Взгляд в сад Армиды[202], краткий, как воспоминание о ранней родине, не только родине детства, но и гораздо-гораздо более глубокой. Мы катили дальше по красной дороге, когда мистер Феликс вдруг прервал разговор, который мы вели на плохом английском, и велел шоферу остановиться. Он указал на канаву, тянувшуюся рядом с автострадой, и хотя я не был новичком в наблюдениях за растениями и животными, мне оказалось непросто выделить то, на что, собственно, следовало смотреть, а еще труднее поверить, что такое возможно.

Канава орошала поле, в тине которого почти голый крестьянин сажал рис. Второй позади него перепахивал водяным буйволом участок выгона. Я решил было, что должен смотреть на ибисов, которые следовали за пахарем почти у него под ногами и, как у нас вороны, выхватывали из свежих борозд добычу. Их было хорошо видно издалека благодаря шелковисто-белому оперению. Однако на краю канавы, с трудом различаемое на фоне жирной, коричневой земли, шевелилось еще что-то другое: выше человеческого роста четвероногое, которое то поднимало голову, то склоняло ее к поверхности воды и, пробуя ее, высовывало тонкий, как ремень, раздвоенный язык: ящер. Но еще разительнее самого допотопного существа была непосредственная близость человека, который, похоже, обращал на него столь же мало внимания, как и на ибисов. Другая огромная ящерица обследовала борозды чуть подальше.

С точки зрения зоологии речь могла идти только о варане, которых на Цейлоне водится два вида. Еще Геродот упоминает о могучем животном, которого он встретил в Египте и которого назвал «земляным крокодилом». Мы знаем его по зоопаркам. Но насколько иное впечатление эти ящерицы производят в средах обитания, напоминающих их прародину, например, в болотистых низменностях тропических долин. Тут вживе предстает не только животное, но облекается плотью мысль, его сотворившая, его трансцендентная идея.
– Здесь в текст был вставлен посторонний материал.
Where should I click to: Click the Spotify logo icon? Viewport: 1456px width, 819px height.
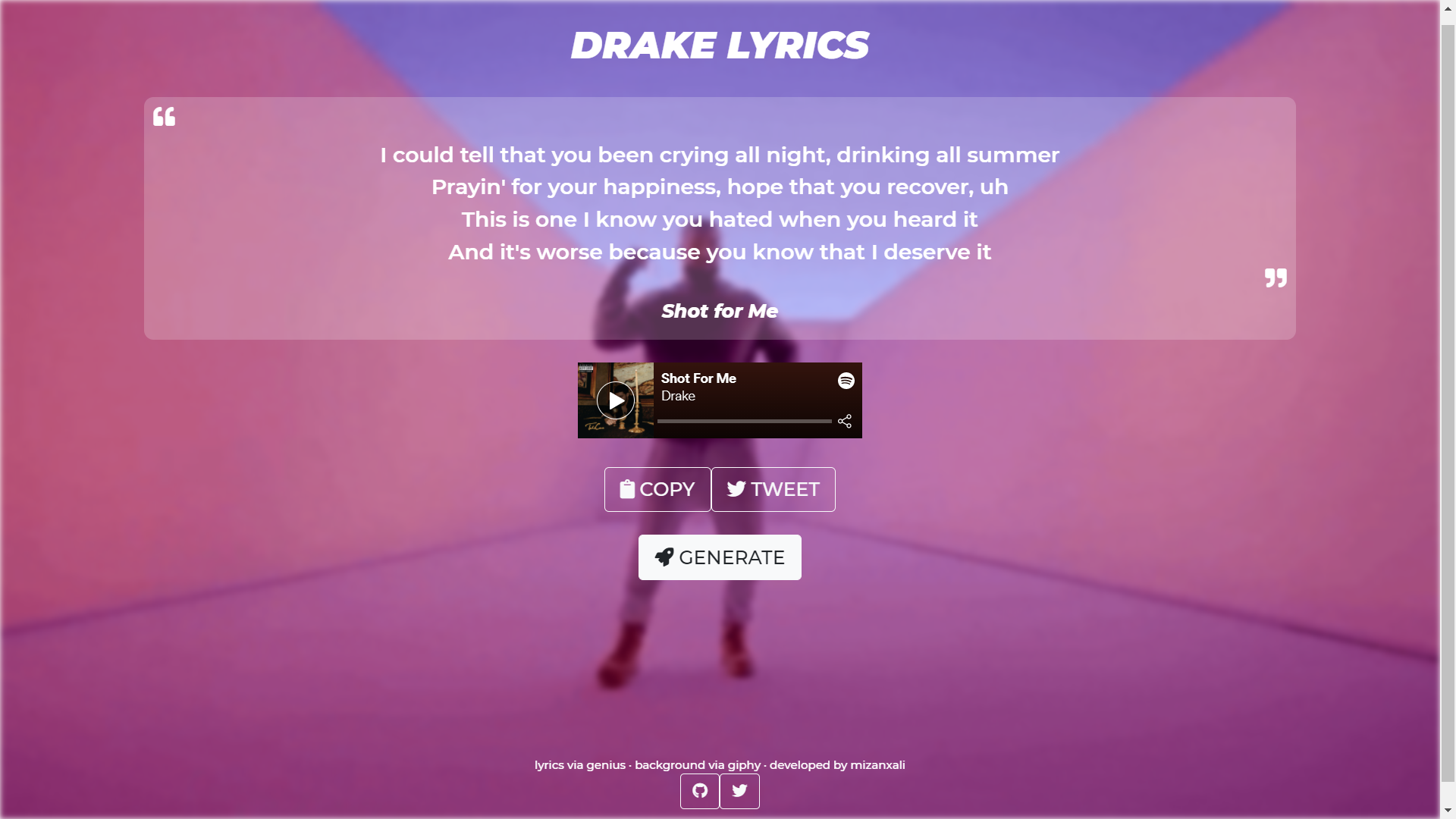[x=846, y=381]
Ретроспективный взгляд на Средневековье Земли, на великое время ящеров, вызывает мысли о плодородии, породившем не только индивидуумы, но также породы и виды, как будто непосредственно произведенные брожением первичной материи. Воображаешь ленивую расслабленность огромных тел в горячем фанго[203], подогреваемом вулканическими и радиоактивными силами.
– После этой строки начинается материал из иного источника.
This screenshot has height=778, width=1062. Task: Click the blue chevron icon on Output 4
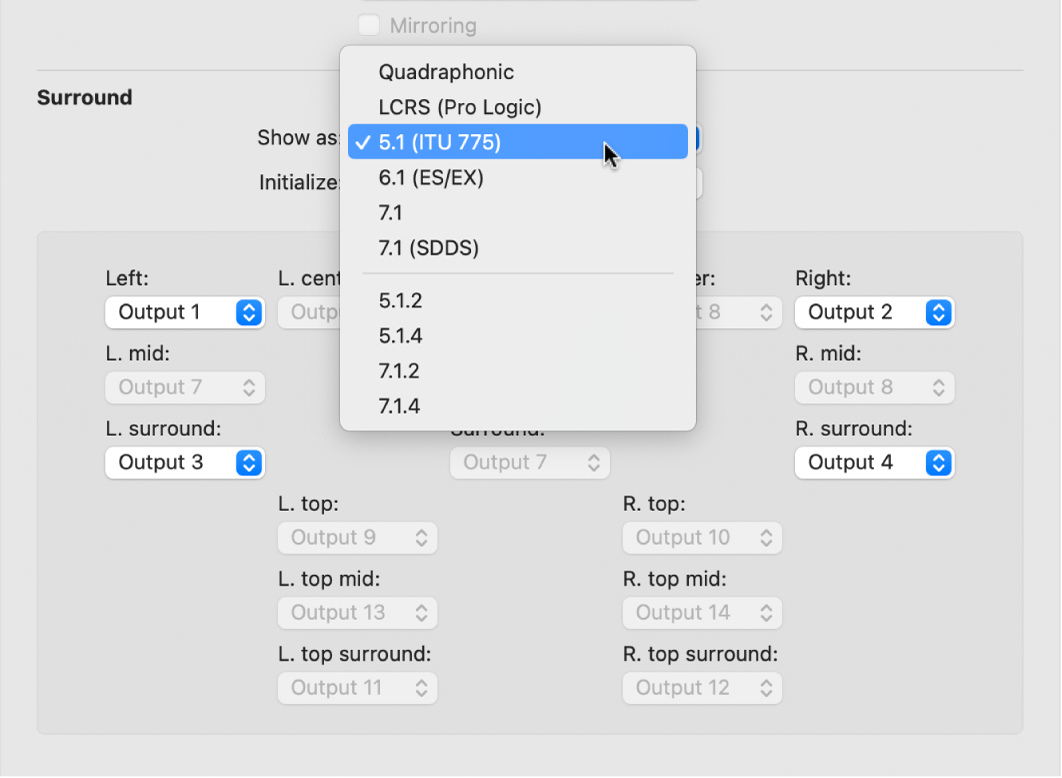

Конечно, потребление соревновалось с плодородием, но опасность все же стала значительней. Иногда кажется, что оборот становится настолько сильным, что детали восприятия ускользают. Исчезают не только индивидуальности, но и их ценность; они становятся добычей, становятся пищей, независимо от того, каковы их свойства. Кайзерлинг[204] однажды нарисовал — если не ошибаюсь, в «Южноамериканских размышлениях» — картину ночного болота, из которого, точно из кишащего котла, далеко над девственным лесом разносится плеск и шлепки борющихся и спаривающихся тел. Взаимное пожирание, переход материи через цепь обличий, следуют друг за другом в ритме, который соответствует ритму вдоха и выдоха.
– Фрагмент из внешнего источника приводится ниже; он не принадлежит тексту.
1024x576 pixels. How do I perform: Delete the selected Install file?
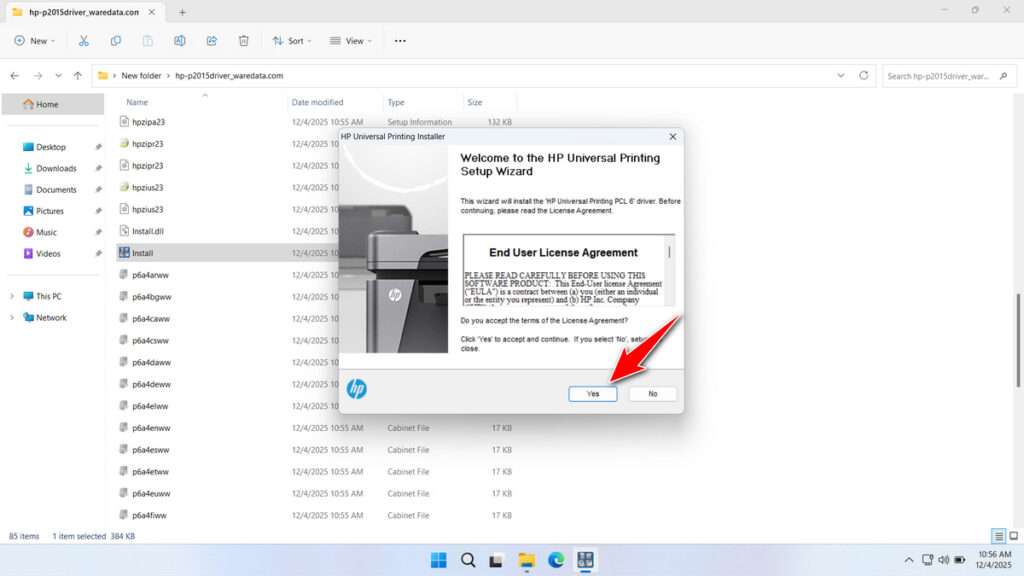[243, 40]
В этой связи человек вспоминает змею, поскольку она является самым ярким символом нераздельной и нерасчлененной жизни с ее властью и опасностью. Когда мы снова сидели в машине и возвращались в эмпирический мир, я спросил агента, как с ней обстоят дела здесь, на рисовых полях, и услышал в ответ, что опасаться приходится главным образом двух змей, а именно кобры и дабойи, называемой сингалезцами Tic-Polonga. Благоприятным обстоятельством, правда, может считаться то, что она охотится на плантациях только ночью, стало быть, не во время работ. А кобра боится человеческого голоса, потому-то крестьяне-рисоводы выходят утром в поле с криками и песнями. Она становится опасной только тогда, когда, преследуя добычу, пересекает дорогу. Впрочем, это случается довольно редко. Естественно, эта опасность не имеет значения для других, например, следующих на автомобиле, но здесь страшит именно отчетливая угроза; мы глядим сквозь трещину в структуре упорядоченного мира.

На этом пути от нас бы многое ускользнуло, не одолжи нам свои глаза провожатый. Он здесь родился, но тоже испытывал радость, которую дарил ему вид животных и растений. Без него мы не заметили бы и летающих собак[205], встретить которых я очень надеялся, ибо как Теннент, так и Геккель красочно описывают их огромные стаи, наблюдаемые ими в саду Парадения, одном из любимых мест этих гигантских летучих мышей. Здесь они устроились на дневной сон в кроне старого баньяна, прямо рядом с бензоколонкой, у которой мы сделали привал. Их можно было принять за большие, грушеобразные плоды или за красно-бурые окорока, подвешенные там для копчения. В бинокль удалось разглядеть их формы: они цеплялись за ветку ногами и, точно в пончо, заворачивались в летную перепонку, из которой наружу торчал только нос.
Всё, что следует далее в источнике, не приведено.